Kate: I was surprised to see how closely knit all of the structures are within the body. The way I had been studying information in textbooks kept my understanding a bit segmented. Conceptually, it is easy to separate out body systems, muscles, bones, organs from one another, and to think of them operating fairly independently. As we started into the dissection, none of those anatomical structures were identifiable and we were faced with layers of web-like tissue called fascia, each layer having different densities and characteristics. Under the skin and adipose tissue, we were met with the fascia profunda (deep fascia), a very dense layer that holds everything in like saran wrap. Beneath that, anatomical structures started to become visible, and we could see thinner layers of epimysium encasing long lines of muscles. Continuing deeper in, the much more fluid layers of perimysium blended muscle fibers together. As we exposed more and more familiar anatomical structures, we would predict if they needed support or mobility based on the density or fluidity of the surrounding fascial layer.
It was really interesting to not only see the psoas-diaphragm fascial connection, but also to realize that it extends over the rib cage and further into the front neck muscles. To then see the close proximity of the deep abdominal muscles to the solar plexus and the kidneys made me consider how quickly muscular holding patterns in the psoas would influence nearby systems like the nervous, respiratory, and renal system. What became clear to me is that all of those structures and systems are in continual engagement with each other through the feedback loop of this fascial web and that this web has variation and a functional structure of its own.
Marc: We got to see the results of lifelong habits, including collagen buildup and development. Yes, the muscles and fascia in the body are all connected, but there are also very specific ways in which fascia and collagen end up being distributed in each individual body based on their activity or inactivity. Not only that but there also seems to be some neurological holding patterns within all those materials. When we pushed into the muscles of these cadavers all of the tissue was soft and pliable. Even the usual areas of tightness where we all carry knots were not there. When we pass on it seems that fibroblasts seem to cease their activity and let go. Very fascinating to think about but still has yet to be explored fully or documented.

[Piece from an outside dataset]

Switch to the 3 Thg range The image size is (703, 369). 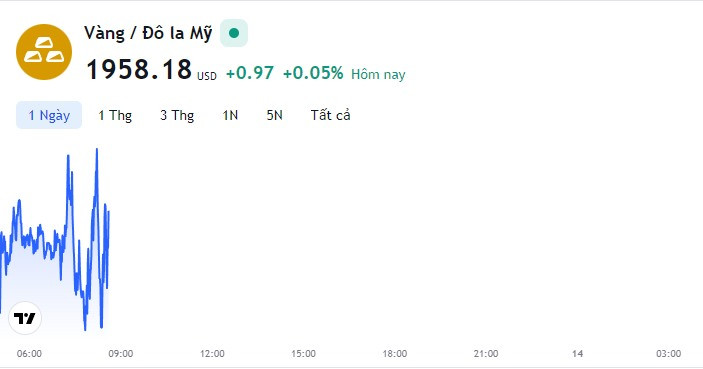pos(177,115)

What did you take away from the course?
Kate: I feel like I have a more complete visual reference when I work on patients now and it helps me to troubleshoot tough cases and explain concepts to our patients. The personal and academic pieces combined into an experience that has given me more confidence, broadened my perspective, and fueled my inspiration to learn more.
Marc: Because of the fresh nature of the cadavers, we were able to see how the body functions as a whole. With a clear understanding of what lies within our bodies, all of this extra knowledge and understanding of how muscles and fascia work together we have a better understanding of how to attack these hardened areas that are creating so much pain for so many people. We also can teach all of our clients that the body is just has this naturally occurring build-up of collagen and it’s these collagen bundles that create knots, pain and this havoc throughout our muscular system. This is exactly what we are addressing at Delos.